* GIVEN DATA:
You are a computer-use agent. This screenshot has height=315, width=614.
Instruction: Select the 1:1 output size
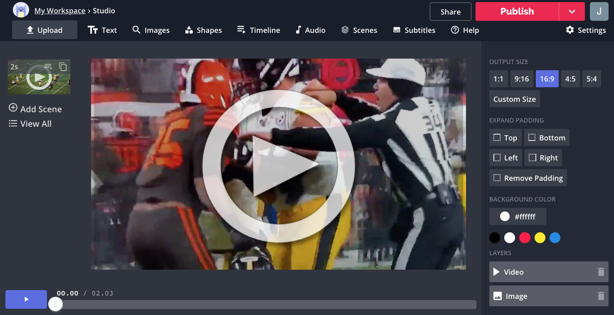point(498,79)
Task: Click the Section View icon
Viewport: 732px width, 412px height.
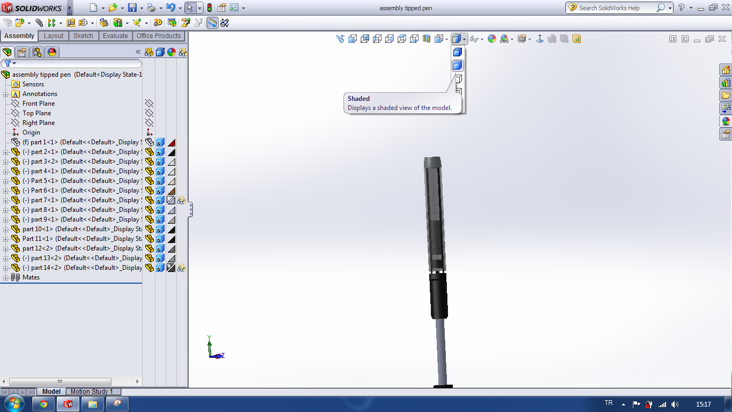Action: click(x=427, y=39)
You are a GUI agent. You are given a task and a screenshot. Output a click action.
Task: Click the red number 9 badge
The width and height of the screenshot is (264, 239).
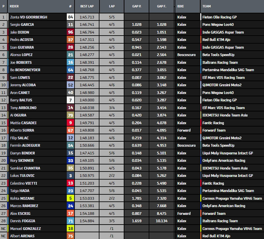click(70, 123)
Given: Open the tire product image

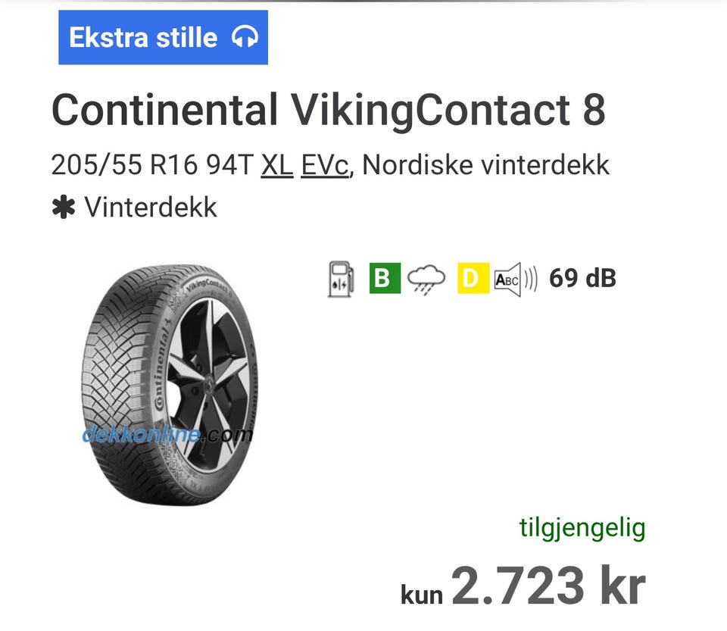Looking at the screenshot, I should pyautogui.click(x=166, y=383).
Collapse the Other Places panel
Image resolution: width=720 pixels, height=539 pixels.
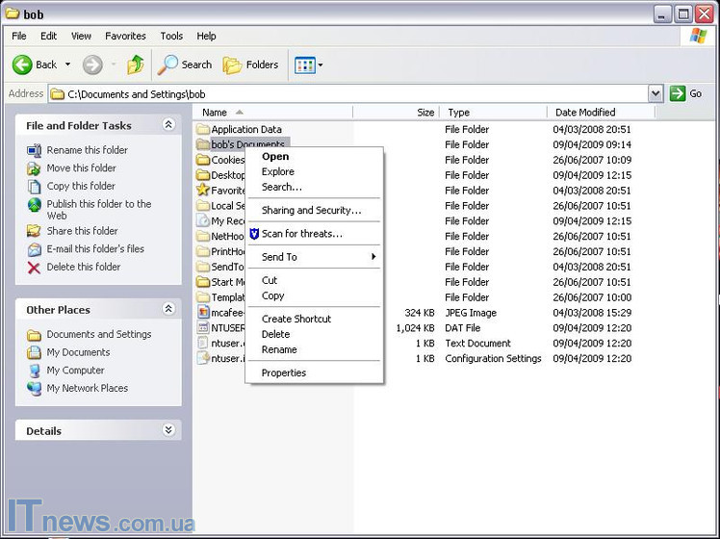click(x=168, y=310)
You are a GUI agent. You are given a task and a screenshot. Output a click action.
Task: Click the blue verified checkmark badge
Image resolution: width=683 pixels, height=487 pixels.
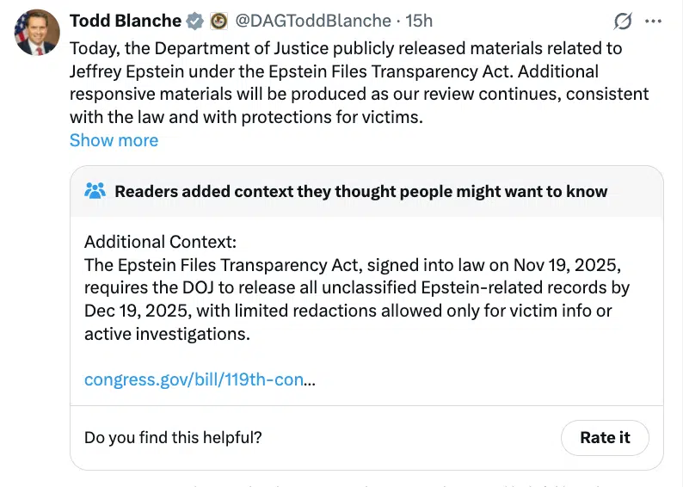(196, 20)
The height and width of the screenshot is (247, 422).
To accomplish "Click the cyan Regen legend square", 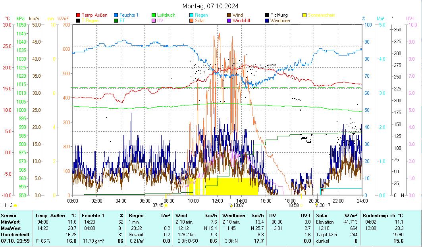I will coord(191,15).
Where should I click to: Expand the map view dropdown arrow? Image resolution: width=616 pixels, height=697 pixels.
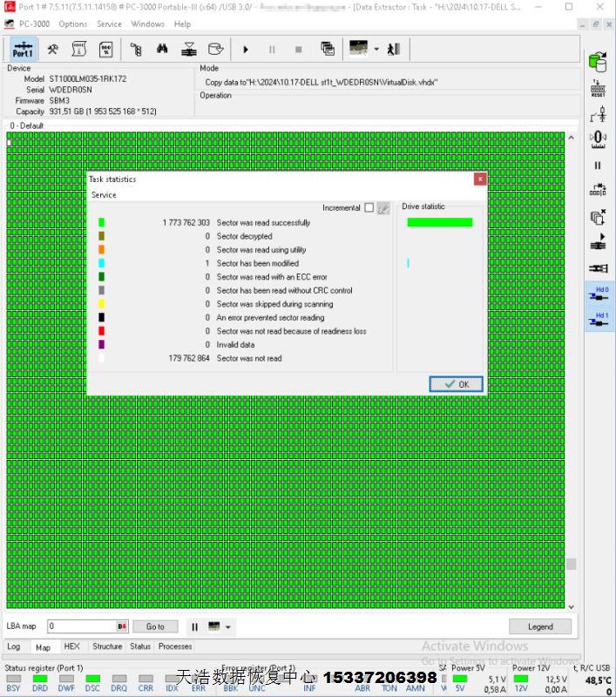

* WORK REQUEST:
Copy the lines from the entries above in which the word "badge" appears.

* RESPONSE BOX:
Task: Click the red number 9 badge
Task: Click the blue verified checkmark badge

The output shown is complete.